[Data for locating words and elements]
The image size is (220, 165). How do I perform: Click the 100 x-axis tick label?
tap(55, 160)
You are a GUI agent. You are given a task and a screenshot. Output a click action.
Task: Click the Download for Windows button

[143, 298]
...
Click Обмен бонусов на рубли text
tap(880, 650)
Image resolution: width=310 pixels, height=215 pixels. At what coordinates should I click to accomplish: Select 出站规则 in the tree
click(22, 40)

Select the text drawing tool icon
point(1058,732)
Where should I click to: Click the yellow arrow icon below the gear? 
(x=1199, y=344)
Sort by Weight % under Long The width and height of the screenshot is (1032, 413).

Exercise goal: Pick out each line in the data above that contains the string "Select", and copy those lines.

Result for this exercise:
Image resolution: width=310 pixels, height=215 pixels. At what coordinates should I click to accomplish: Select 出站规则 in the tree
Select the text drawing tool icon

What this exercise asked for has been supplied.